The Innovator’s Solution: Creating and Sustaining Successful Growth
RATING
Christensen follows The Innovator’s Dilemma with The Innovator’s Solution, an answer for how businesses can create and sustain growth within their company in the face of innovation. Instead of focusing on how companies can withstand the tests of innovation and disruptions in their markets, the emphasis is now on how to create those disruptions and utilize their presence to create long-term growth.
The tendency for large, successful companies to be blindsided by the eruption of innovative technologies is addressed and tackled in what can effectively be a company handbook for dealing with disruptive products. This takes a much more focused approach and has theories that describe actionable steps towards turning this dilemma into a resource. These theories, essentially salvaged from other concepts, come together to create a product that fits the model of creating growth through disruptions. Christensen and Raynor’s conclusion focuses on the understanding of all aspects – disruptions, customers, products, business growth – before executive leadership steers the company towards strategic action.

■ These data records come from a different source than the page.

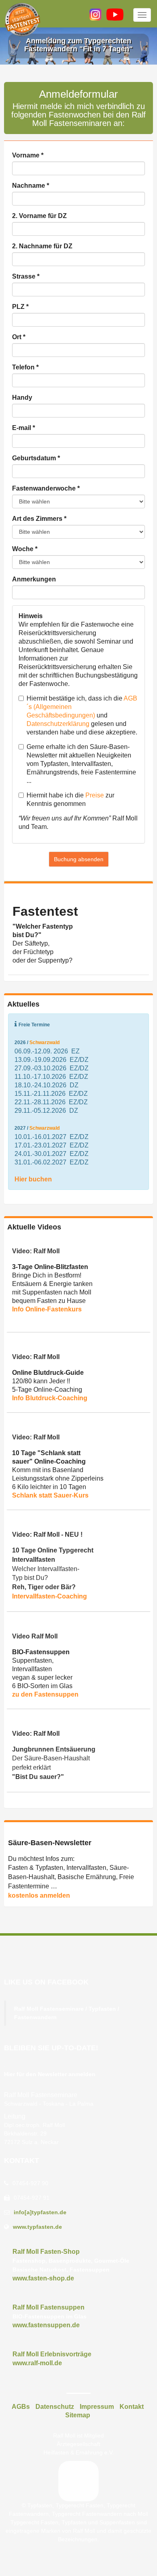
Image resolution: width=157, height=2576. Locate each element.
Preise (94, 795)
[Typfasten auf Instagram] (95, 14)
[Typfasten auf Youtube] (115, 14)
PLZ (20, 306)
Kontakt (21, 2160)
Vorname (27, 155)
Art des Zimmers (39, 518)
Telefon (25, 367)
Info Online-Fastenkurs (47, 1309)
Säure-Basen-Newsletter (49, 1843)
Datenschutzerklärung (58, 723)
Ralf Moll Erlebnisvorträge (51, 2354)
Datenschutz (54, 2406)
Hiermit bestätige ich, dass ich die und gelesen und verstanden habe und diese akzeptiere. (82, 715)
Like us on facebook (46, 1982)
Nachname (30, 185)
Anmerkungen (34, 579)
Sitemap (77, 2415)
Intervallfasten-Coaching (49, 1596)
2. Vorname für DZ (39, 215)
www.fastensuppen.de (46, 2325)
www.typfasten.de (37, 2227)
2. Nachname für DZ (42, 246)
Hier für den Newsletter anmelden (49, 2074)
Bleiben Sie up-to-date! (51, 2048)
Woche (24, 548)
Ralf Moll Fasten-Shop (46, 2251)
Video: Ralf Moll (36, 1251)
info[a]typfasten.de (40, 2212)
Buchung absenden (78, 859)
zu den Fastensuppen (45, 1694)
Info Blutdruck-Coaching (49, 1398)
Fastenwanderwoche (46, 488)
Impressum (97, 2406)
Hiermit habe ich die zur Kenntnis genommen (70, 799)
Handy (22, 397)
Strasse (25, 276)
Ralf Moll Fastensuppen (48, 2307)
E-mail (23, 427)
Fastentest (45, 911)
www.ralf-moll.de (37, 2363)
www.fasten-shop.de (43, 2278)
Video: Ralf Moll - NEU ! (47, 1534)
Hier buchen (33, 1179)
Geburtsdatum (36, 458)
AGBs (21, 2406)
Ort (18, 337)
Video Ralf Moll (35, 1636)
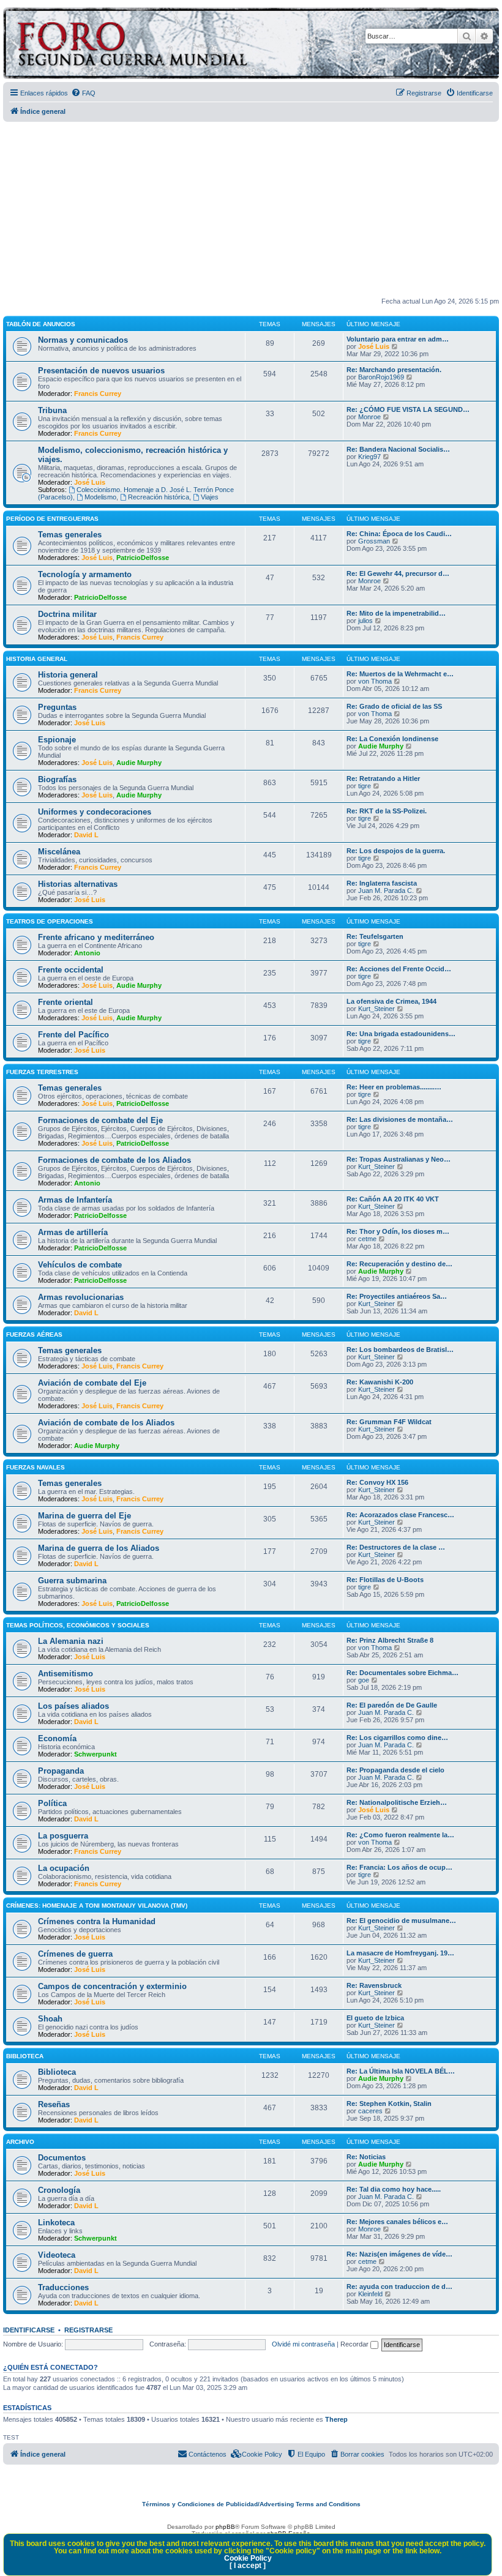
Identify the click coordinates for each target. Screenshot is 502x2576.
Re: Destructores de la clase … (396, 1547)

The core of what the book discusses boils down to how to target the right customers with the right products while ensuring that those products do not become commodities with razor thin margins. This is essentially a foil of Senteo’s own methodology of defining the customer’s wants, needs, and desires before creating a customize product offering. The segmentation goes beyond simple age, gender, and ethnicity; both Senteo and the authors emphasize the analysis of the customer by their situational context and specific needs in order to create specialized offerings for each segment. Again, we have a great deal of respect for the book’s initiative to analyze existing success and postulate how market dominance can lead to eventual failure. Banks are no different in this case as they can lose market share should a new company undercut their prices or have a new offering that is appealing to consumers.
Unfortunately the authors did not note many of the companies that have made innovative changes to their existing business models, instead sticking to only published research. We believe this was an oversight; had the authors done their own research they would have addressed the numerous examples in service, software, and medical testing industries. These cases would have given additional breadth and material to support the authors’ theory. The advice and claims that the authors make in the book towards existing businesses stray away from the cautious tone of The Investor’s Dilemma, discrediting these theories as more rash and possibly ineffective in realistic application. We account this spark of rash decision making to a lack of field experience, and would say that input from an operations executive would have challenged the authors to reevaluate their claims. Interviews would possibly remedy this situation, as the research seems inadequate to capture the emotional and situational context found in executive decision making. The latter half of the book speaks of concrete details for company organization and executive involvement, and it is this section that is begging for real world perspective and not observational deductions.
In his international bestseller The Innovator’s Dilemma, Clayton M. Christensen exposed this crushing paradox behind the failure of many industry leaders: by placing too much focus on pleasing their most profitable customers, these firms actually paved the way for their own demise by ignoring the disruptive technologies that aggressively evolved to displace them. In The Innovator’s Solution, Christensen and coauthor Michael E. Raynor help all companies understand how to become disruptors themselves.
Clay Christensen (author of the award-winning Harvard Business Review article, “How Will You Measure Your Life?”) and Raynor not only reveal that innovation is more predictable than most managers have come to believe, they also provide helpful advice on the business decisions crucial to truly disruptive growth. Citing in-depth research and theories tested in hundreds of companies across many industries, the authors identify the processes that create successful innovation—and they show managers how to tailor their strategies to the changing circumstances of a dynamic world.
This book’s place is as a sequel to The Innovator’s Dilemma and should be coupled with it accordingly. Groundwork for this book is rooted in its predecessor, and full understanding of the context can only truly be gained through reading both. Those who would benefit from this book, again, are the executives and strategic thinkers of businesses. These are individuals who can make decisions pertaining to the direction of the company, so they would benefit from understanding the impact of disruptions on the business. To a lesser extent, market researchers stand to gain from understanding new methods of qualitative research, while smaller businesses can glean insight for how to turn disruptions against larger companies. As the title suggests, though, this is merely a solution to the dilemma of disruptions and innovations changing the balance of the markets, and much of the understanding must be garnered from other books.
There are numerous references to different steps that can be taken by the reader, yet the book lacks an explicit definition of how and why steps should be taken. Even the latter half’s advice and suggested actions lack the comprehensiveness to truly create an understanding for application. As a whole, it is a well-researched book that analyzes how to answer the dilemma of innovation’s impact on the marketplace. With personal insight and researched topics, the book provides an interesting look at how to address concerns regarding disruptions, namely how successful companies can avoid being caught off-guard by new innovations.